Was Drahdiwaberl über 40 Jahre (von 1969 bis 2009) auf der Bühne abhielt, ist legendär. Jahre und Jahrzehnte später habe ich einen Haufen Diskussionen geführt, ob und wie „sexistisch“, „frauenfeindlich“ wohl Drahdiwaberl – trotz gegenteiliger Intention – gewesen sei.(„Heavy Metal Holocaust“). Mit „Lonely“ war er sogar in der Hitparade, auch ein Widerspruch. Die Nummer bildet den Auftakt zum finalen „Mulatschag Exzess“ als krönenden Abschluss jedes Konzerts. Viele Jünglinge kamen nur deswegen, um ihr erotisches Sparguthaben mit diesen Exzessen von nackten Leibern aufzufüllen.

Der wirklich letzte Auftritt dann am 11. Mai 2013 am Wiener Karlsplatz. Aber das war nicht mehr anzuschauen, bei aller Liebe und Treue. Die Burgtheaterbühne wurde von anderen angekotzt und zugekotet (Johann Kresnik). Die letzten Jahre verbrachte Weber in häuslicher 24-Stundenpflege, wenig glamorös.
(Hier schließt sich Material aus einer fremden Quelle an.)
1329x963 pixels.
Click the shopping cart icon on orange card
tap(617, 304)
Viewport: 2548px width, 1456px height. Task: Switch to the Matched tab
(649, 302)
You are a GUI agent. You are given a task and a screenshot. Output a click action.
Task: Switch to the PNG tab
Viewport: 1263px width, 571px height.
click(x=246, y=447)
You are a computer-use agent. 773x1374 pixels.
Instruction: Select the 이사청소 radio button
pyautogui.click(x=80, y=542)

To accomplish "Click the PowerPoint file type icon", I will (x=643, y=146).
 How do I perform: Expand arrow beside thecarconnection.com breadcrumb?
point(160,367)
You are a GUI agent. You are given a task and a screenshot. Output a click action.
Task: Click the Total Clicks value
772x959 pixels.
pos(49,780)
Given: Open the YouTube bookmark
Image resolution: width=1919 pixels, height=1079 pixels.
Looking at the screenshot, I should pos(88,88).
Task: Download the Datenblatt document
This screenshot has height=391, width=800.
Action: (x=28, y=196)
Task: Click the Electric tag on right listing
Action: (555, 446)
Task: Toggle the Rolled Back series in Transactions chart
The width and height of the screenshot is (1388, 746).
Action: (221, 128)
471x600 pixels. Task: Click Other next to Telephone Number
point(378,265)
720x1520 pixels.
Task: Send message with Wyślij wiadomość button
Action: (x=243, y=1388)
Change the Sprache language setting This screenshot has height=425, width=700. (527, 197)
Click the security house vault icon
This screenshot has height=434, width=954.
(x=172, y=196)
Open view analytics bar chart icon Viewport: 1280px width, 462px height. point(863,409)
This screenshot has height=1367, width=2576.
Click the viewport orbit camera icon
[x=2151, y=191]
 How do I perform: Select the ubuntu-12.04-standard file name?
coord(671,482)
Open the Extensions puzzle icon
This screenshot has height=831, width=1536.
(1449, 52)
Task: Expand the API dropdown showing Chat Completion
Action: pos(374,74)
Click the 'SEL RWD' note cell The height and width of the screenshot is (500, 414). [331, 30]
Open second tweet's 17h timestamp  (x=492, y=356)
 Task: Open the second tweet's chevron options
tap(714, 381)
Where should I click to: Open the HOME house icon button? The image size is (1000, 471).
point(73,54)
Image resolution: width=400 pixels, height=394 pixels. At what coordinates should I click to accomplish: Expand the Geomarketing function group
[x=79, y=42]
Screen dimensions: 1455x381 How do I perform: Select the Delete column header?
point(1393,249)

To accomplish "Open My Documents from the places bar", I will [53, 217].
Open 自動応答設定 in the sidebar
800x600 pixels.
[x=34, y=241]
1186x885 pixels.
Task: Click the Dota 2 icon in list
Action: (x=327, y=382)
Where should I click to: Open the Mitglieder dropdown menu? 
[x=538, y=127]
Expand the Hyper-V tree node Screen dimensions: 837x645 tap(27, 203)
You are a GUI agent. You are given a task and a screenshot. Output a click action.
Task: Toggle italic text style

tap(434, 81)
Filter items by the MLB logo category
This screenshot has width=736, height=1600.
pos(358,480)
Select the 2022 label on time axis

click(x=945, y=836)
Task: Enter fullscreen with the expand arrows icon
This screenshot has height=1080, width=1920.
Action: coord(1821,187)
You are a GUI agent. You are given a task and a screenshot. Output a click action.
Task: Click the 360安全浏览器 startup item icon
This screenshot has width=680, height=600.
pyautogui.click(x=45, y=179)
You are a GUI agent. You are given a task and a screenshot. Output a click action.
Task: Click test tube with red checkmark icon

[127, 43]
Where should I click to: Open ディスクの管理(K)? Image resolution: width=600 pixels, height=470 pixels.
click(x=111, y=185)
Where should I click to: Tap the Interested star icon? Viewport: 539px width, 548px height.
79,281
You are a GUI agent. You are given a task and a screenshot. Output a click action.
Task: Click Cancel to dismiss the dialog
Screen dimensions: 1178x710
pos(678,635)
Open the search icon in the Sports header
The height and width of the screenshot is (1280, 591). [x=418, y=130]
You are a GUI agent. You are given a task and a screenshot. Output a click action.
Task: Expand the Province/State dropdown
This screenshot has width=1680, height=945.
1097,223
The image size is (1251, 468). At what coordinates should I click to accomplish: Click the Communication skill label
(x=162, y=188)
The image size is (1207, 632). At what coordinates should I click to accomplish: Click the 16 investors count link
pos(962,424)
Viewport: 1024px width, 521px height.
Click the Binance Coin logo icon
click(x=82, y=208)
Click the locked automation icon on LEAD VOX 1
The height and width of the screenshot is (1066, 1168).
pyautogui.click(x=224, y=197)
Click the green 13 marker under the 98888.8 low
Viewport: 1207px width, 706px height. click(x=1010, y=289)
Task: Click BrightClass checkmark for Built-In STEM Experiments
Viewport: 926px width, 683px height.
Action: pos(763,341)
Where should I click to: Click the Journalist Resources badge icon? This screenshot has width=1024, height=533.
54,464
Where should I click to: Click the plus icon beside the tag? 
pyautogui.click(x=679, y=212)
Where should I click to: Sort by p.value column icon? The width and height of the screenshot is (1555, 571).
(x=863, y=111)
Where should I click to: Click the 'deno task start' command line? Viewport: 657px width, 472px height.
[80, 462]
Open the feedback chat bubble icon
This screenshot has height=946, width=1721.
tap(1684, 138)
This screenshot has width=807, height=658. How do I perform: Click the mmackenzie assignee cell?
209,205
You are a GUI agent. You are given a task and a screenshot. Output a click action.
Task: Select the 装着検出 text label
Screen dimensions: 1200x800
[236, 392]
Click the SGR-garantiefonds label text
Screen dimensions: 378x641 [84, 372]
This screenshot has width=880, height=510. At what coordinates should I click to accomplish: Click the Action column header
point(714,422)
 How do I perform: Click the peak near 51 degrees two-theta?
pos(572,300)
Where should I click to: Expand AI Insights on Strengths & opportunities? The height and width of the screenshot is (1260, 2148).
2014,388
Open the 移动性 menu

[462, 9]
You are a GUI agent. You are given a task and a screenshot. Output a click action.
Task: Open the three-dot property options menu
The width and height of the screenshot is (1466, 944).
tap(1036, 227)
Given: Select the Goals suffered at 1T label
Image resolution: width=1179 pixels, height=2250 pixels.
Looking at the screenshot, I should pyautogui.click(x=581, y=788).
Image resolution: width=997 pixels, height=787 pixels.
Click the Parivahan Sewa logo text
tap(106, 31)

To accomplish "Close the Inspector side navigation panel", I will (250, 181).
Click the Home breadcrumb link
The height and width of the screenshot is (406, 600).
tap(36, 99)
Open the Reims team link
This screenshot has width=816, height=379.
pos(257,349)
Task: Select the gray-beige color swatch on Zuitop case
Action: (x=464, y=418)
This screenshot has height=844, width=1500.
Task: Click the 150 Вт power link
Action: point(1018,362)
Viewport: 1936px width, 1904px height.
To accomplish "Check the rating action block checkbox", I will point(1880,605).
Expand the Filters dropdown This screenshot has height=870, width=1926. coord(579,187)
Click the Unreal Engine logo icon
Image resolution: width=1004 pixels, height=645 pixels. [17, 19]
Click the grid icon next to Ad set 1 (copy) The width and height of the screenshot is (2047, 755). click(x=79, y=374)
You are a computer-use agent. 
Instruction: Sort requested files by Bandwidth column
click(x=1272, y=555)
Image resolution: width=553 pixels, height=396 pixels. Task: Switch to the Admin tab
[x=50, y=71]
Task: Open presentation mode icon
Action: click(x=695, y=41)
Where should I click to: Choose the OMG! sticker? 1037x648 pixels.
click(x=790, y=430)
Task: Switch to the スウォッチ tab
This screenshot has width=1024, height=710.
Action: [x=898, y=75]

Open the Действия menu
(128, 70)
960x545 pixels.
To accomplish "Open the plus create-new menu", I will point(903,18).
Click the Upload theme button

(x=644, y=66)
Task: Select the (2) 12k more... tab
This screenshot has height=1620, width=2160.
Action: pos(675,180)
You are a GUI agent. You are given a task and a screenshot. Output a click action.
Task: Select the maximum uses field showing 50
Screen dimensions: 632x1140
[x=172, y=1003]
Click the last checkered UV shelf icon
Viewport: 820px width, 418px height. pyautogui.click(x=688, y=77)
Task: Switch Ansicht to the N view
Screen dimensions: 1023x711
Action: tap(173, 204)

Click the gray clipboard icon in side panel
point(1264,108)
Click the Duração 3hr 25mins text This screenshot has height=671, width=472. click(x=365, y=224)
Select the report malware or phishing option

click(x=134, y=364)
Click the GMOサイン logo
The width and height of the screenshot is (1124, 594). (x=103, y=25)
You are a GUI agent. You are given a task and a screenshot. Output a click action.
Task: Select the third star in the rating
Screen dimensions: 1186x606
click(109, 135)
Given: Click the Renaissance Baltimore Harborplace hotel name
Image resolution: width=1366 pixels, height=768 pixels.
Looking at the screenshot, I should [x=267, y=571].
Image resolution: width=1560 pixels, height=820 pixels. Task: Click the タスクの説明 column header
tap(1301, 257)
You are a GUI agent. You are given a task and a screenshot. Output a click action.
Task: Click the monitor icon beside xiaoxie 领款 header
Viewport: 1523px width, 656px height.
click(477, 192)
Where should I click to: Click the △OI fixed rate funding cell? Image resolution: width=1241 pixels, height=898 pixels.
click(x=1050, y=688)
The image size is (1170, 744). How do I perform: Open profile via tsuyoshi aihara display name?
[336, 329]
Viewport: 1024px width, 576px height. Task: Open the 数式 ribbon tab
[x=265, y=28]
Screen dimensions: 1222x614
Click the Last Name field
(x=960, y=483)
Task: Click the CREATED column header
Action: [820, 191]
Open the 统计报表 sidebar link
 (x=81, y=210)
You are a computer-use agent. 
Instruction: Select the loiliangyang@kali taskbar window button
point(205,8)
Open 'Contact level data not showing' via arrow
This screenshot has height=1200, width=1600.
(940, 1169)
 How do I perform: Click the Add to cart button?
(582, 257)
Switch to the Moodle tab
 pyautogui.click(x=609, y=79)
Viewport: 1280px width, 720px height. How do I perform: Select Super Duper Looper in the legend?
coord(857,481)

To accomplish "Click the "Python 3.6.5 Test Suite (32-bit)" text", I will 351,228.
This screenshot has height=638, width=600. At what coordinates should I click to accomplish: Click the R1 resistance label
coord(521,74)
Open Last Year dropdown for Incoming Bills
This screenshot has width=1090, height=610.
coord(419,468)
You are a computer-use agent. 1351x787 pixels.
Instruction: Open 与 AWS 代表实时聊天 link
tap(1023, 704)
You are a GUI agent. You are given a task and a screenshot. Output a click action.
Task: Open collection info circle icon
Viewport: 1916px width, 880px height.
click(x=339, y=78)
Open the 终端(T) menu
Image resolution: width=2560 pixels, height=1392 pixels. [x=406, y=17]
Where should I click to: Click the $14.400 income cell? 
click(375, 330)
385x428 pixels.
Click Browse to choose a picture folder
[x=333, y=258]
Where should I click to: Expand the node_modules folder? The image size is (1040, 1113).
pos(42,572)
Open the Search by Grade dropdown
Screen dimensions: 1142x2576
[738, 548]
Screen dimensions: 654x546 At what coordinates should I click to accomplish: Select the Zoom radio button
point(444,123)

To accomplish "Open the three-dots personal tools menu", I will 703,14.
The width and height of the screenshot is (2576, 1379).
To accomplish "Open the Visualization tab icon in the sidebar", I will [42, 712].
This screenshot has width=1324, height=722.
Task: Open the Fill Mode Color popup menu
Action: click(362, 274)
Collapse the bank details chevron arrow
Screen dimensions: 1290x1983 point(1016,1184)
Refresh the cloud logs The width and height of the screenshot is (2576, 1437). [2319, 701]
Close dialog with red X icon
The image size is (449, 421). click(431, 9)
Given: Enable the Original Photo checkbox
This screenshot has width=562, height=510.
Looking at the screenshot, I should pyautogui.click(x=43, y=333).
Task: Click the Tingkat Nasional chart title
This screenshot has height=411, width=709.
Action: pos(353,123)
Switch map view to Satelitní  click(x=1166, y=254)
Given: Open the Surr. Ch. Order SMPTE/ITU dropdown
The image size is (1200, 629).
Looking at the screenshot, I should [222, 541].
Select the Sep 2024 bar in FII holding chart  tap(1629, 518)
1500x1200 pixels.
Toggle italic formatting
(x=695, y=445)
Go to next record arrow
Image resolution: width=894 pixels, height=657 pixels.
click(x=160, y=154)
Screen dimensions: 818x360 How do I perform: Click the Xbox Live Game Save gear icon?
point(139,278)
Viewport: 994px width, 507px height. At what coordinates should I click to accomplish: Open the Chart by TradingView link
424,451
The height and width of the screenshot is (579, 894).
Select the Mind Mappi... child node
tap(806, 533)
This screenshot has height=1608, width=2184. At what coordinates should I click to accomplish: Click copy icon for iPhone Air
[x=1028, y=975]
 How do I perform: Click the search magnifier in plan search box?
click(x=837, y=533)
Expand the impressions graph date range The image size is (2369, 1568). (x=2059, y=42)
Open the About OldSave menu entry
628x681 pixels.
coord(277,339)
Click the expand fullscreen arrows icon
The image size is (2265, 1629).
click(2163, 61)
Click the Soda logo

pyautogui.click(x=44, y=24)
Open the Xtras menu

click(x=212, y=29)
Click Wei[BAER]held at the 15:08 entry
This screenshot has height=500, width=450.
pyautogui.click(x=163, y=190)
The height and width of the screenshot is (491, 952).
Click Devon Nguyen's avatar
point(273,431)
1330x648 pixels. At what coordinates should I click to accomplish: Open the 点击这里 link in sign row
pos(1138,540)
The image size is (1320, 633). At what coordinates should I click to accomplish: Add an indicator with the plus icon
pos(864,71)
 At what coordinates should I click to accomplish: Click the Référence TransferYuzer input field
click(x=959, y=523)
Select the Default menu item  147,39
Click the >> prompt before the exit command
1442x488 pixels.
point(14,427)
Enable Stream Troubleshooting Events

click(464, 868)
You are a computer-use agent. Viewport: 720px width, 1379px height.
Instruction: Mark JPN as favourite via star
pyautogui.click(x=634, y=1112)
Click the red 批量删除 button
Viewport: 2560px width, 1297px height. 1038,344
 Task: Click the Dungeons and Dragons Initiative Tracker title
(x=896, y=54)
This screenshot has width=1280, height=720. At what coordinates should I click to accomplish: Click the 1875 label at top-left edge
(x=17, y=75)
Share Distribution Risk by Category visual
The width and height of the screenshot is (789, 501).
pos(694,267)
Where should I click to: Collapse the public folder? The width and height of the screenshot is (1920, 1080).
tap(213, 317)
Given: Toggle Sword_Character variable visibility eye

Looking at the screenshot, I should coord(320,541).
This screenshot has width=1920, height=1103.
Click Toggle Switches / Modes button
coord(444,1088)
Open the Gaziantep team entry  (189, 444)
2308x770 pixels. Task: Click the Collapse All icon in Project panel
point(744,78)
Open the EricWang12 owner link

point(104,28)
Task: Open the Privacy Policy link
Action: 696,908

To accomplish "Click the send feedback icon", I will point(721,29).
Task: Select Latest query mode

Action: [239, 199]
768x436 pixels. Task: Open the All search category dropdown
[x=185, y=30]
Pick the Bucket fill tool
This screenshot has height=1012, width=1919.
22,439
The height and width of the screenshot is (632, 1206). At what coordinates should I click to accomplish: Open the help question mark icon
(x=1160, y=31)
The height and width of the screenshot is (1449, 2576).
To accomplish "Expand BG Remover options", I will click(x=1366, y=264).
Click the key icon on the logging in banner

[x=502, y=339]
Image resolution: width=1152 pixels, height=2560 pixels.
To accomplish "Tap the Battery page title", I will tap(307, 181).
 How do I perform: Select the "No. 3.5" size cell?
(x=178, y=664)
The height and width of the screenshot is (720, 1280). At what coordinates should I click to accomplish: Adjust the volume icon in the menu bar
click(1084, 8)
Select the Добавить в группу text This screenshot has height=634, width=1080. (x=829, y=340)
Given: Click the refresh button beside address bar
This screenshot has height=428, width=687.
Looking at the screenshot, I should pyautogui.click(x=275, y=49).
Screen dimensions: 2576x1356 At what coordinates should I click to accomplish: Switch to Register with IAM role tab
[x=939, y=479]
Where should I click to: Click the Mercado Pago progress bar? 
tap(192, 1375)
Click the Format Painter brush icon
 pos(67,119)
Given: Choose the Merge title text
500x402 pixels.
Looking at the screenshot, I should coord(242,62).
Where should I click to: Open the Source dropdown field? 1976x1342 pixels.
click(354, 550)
Harald Huto, der Zeremonienmeister, führt mit Mulatschag TV (bei Okto) das Werk des Professors fort und fördert auch viele subversive Musikgruppen. Hier könnte das Projekt Drahdiwaberl weiter bestehen bleiben – nicht nur in der Rockgeschichte. Rest in Mulatschag, Professor Stefan Weber.

3 Gedanken zu “Der finale Mulatschag

  1. Hermes Phettberg, der am Begräbnis war: „In der Verbundenheit liegt das Familiäre! Die Musikgruppe Drahdiwaberl bestand de facto aus Jeansboys, denke ich, und wenn die Nacht lang wurde, begannen die Band-Leute einander auszugreifen, weil sie einander spüren wollen, Menschen wollen einander berühren. Ich glaube, die Drahdiwaberl hatten ständig Bluejeans in Griffweite! Wird Stefan Weber jetzt in Bluejeans ins Grab gelegt werden?“
    Jo stimmt, er wurde in Westernhelden-Panier, mit seinen Colts – als Jeansboy – ins Graberl gelegt. So ist das Leben. Oder das Sterben.